Yes, Europe will be set back a few steps, and emerging markets will become more influential.

Which ones, you ask?

Brazil, Russia, India, China and South Africa.

OK.

At least the EU won"t completely disappear ...

German parliament approves the plan to increase the resources made available to the emergency fund

The German parliament voted in favor of the plans to increase the funding of the European Financial Stability Facility, emergency fund intended for countries in the Eurozone, which currently stands at 440 billion Euros. 503 MPs voted in favor of the plans to boost the resources available to the emergency fund, and 89 voted against them.

Chancellor Angela Merkel needed the agreement of the Parliament before negotiating in Brussels, at the summit of the European leaders, the boosting of the financial capabilities of the Fund.

German chancellor Angela Merkel, yesterday said, in her speech in the Parliament of Berlin that European leaders should agree on a plan that involves a 50% haircut on Greek debt for private bondholders.

The chancellor promised the members of the German parliament that she would support solutions which are sustainable in the long run in her interventions in the European parliament: "We will do what we can to once again get Greece back on its feet as soon as possible.
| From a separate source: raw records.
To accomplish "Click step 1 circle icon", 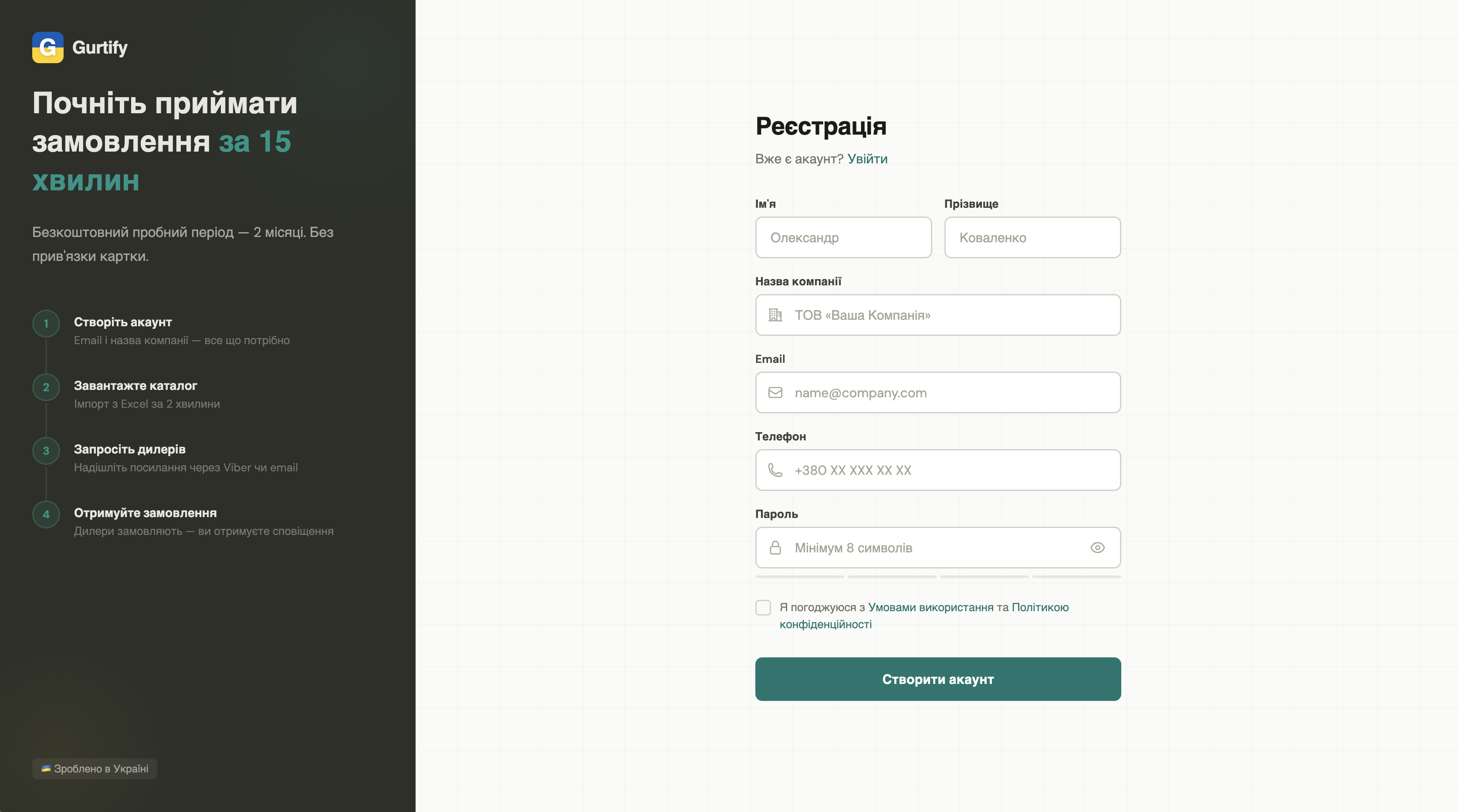I will [46, 324].
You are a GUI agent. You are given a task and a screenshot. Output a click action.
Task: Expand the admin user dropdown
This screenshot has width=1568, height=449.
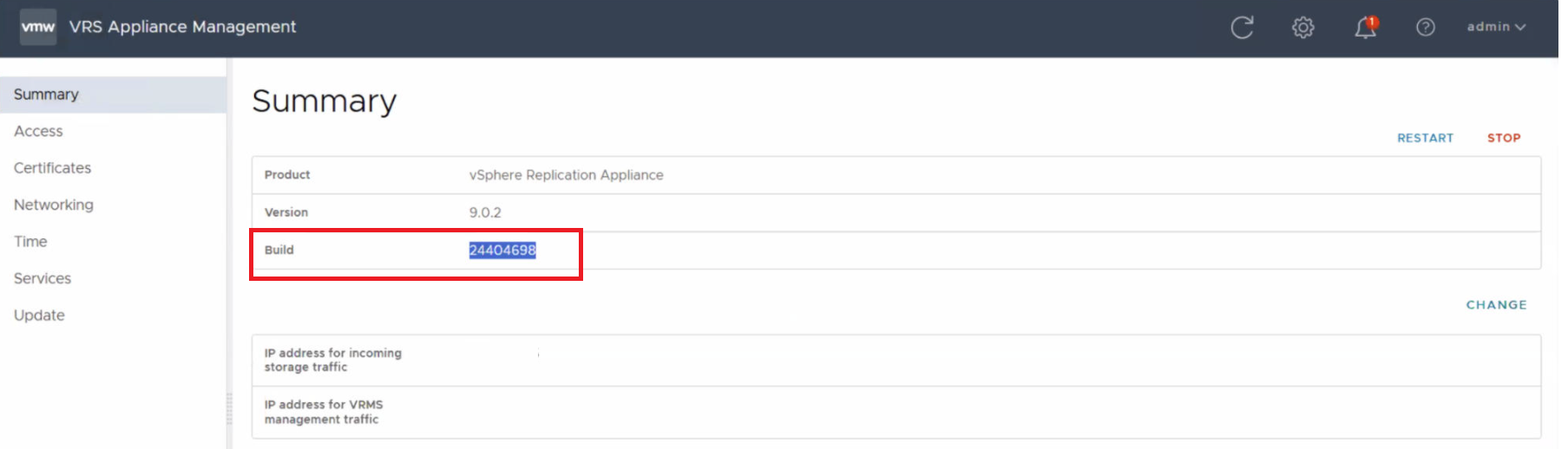[1496, 27]
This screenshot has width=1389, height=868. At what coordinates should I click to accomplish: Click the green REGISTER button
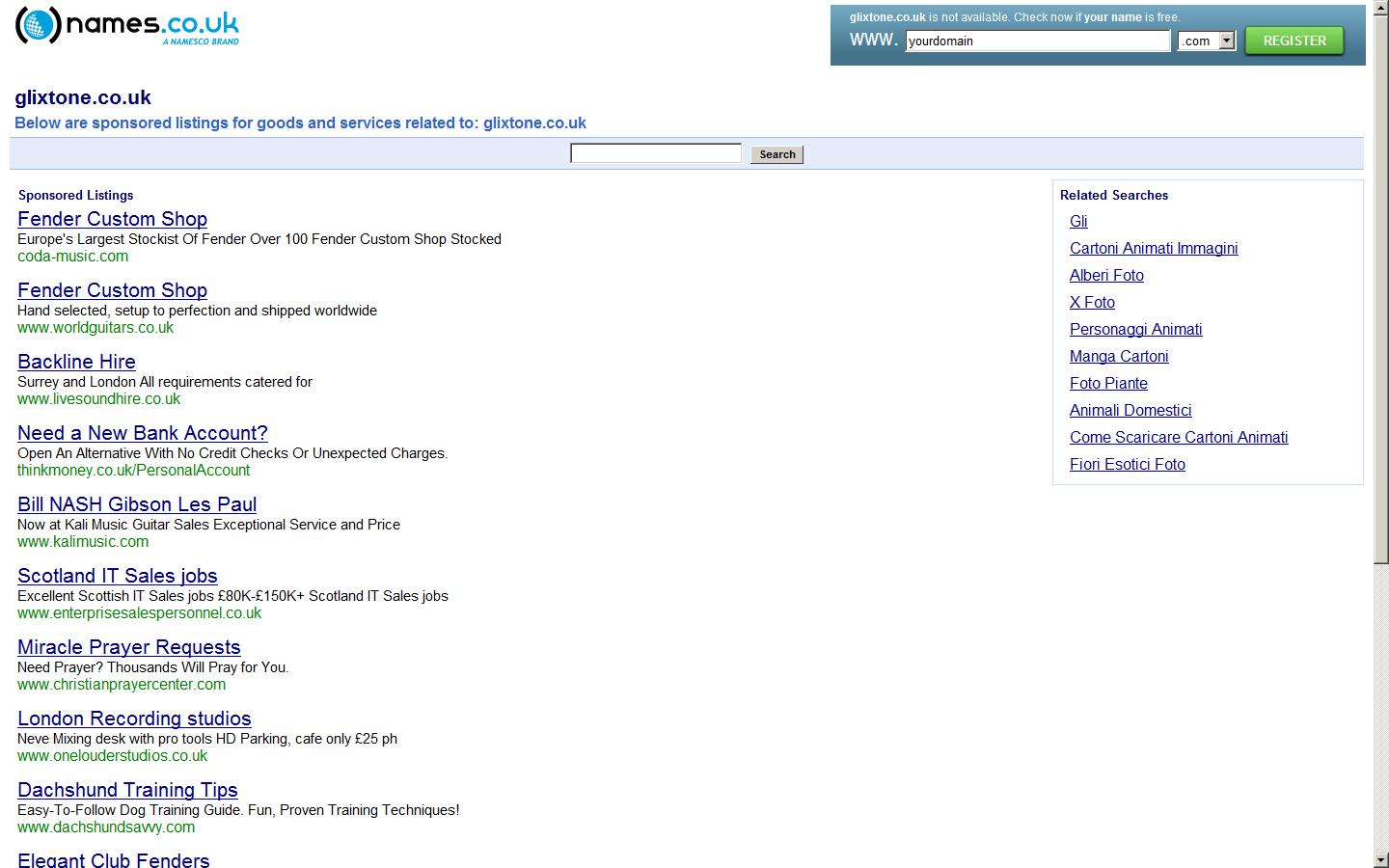(1294, 41)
Simply reducing its debt won"t help Greece, structural reforms still need to be implemented. The goal of tonight"s meeting (ed. note: yesterday night) must be to reach a solution which would ensure that by 2020, Greece would have a public debt of 120% of its GDP". The chancellor warned that Greece would need the support of the EU for a long time and that there are no discernable solutions that would work over night.
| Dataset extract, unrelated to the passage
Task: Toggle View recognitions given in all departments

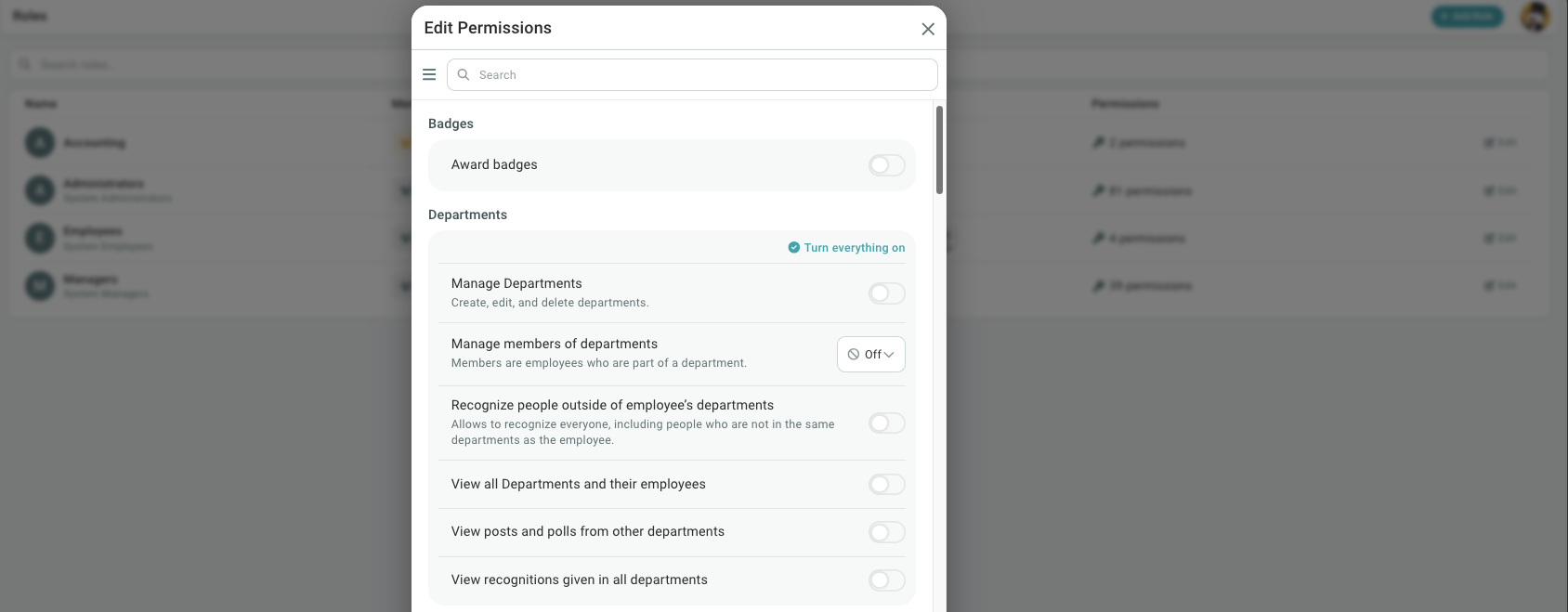Action: tap(886, 580)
Draghi: The ECB will continue to buy bonds of distressed European countries

The European Central Bank (ECB) will continue to buy bonds of troubled European states, in order to fight market turbulence, the future president of the institution, Mario Draghi said yesterday, a few hours before the summit of the EU leaders. "The central bank is firm in preventing, through its non-conventional measures, the faulty functioning of the monetary and financial markets", Draghi said in Rome.

Draghi who will replace Jean-Claude Trichet as president of the ECB on November 1st, said that these measures will be temporary, and it is the duty of the governments to eliminate the causes of the sovereign debt crisis, which was sparked by Greece two years ago. Its statement seems to reject the requests coming from the German Central Bank, Bundesbank, for the ECB to end the sovereign bond purchase program, which led to the resignations of two high ranking German officials from the ECB this year.

Germany obtained the removal of the phrase concerning the ECB from the press release of the summit

Germany obtained the elimination from the draft of the final press release of the Eurozone summit of a sentence by which the ECB was being asked to continue buying Spanihs and Italian sovereign bonds, a political source said. "This phrase was eliminated from the text which will be presented to the heads of state and of the governments from the monetary union at the summit discussing the sovereign debt crisis", the source said.

In the initial version of the draft press release it was said that the leaders of the countries in the region fully support the actions of the ECB to ensure price stability in the Eurozone, including the non-conventional measures taken under the current extraordinary market circumstances.

The term "non-conventional measures" refers in particular to the policy of the ECB to buy bonds of the troubled European countries, in order to stem the rise in their yields.

The ECB used these measures to support Italy and Spain in August.

Several countries, including France, as well as the European Commission, claim that the ECB should continue the acquisitions of bonds, after Italian Mario Draghi will take over the presidency of the ECB from Jean-Claude Trichet, starting on November 1st.

German chancellor Angela Merkel viewed the phrase as an interference of the European leaders in the policies of the ECB and asked for the paragraph, to honor the independence of the institution.